After bath time, with everyone in their PJs and making the most of what time they had left before bed, Ava would usually be found in her favorite spot in the living room along with whatever book she was reading at the time. Sirius would sit with her, and she would be at peace, flying through pages for as long as she could before the call to bedtime came down. By then, the three brothers would all have ended up back in their room, tucked into their beds with a story of their own.

"Chapter check?" Lucas went to Ava, who planted her finger where she stopped to read before turning one page, then another. There was the end of her present chapter. "You go ahead and get ready for bed after that, okay?"

"Okay," she nodded, getting back to the pressed finger. Lucas watched her for a moment and decided not to bring up the hunt for potential Bills on the drive home.

As promised, Ava soon turned in, wishing both Lucas and Maya a good night before heading to the basement, Sirius at her heel. She hugged them both, took a moment to whisper goodnight to the unborn twins.
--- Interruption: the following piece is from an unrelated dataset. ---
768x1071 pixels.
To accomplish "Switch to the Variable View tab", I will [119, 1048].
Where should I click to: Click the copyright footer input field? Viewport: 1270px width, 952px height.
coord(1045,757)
It made Maya chuckle. When Ava stepped back, she looked at the two of them, and it was written there on her face, how much she'd come to realize the meaning they had in her life, now more than ever.

"I think it scares her… a little… Is that weird?" Maya looked to Lucas, later on, as they were about to turn in, too. "She's starting to look at us as her parents, but…"

"But she's still looking for her father," Lucas nodded, pondering deeply, too. It wasn't going to be the same for both of them, was it? Ava had never had a good relationship with her mother, and now here was Maya, who just exuded so much good, maternal love, but then with her father… Their relationship had not been ideal, no, but there was never any doubt how much they both loved one another. And then he'd left her, and she'd been so very upset, as angry as she was sad, but also a part of her could not let go, and they understood that. But there he was, Lucas, and he was getting to hold this place in her life that she cherished in all its uncomplicated ways, so… was it like she was giving up on Bill? She didn't want to do that, so there came the conflict.

"She just needs more time," Maya promised, and he nodded, breathing out. She walked up to stand before him where he sat on the edge of the bed, which made him smile, reaching a familiar hand to her belly. Before they knew it, they'd have these two to look after on top of everything. They weren't about to let Ava's ongoing situation fall forgotten, but they'd have keep themselves minded as best they could. Two whole babies at once, that was new. At least it wasn't triplets or quadruplets, right? They kept that joke only in their minds. Speaking it aloud would have felt like an invitation.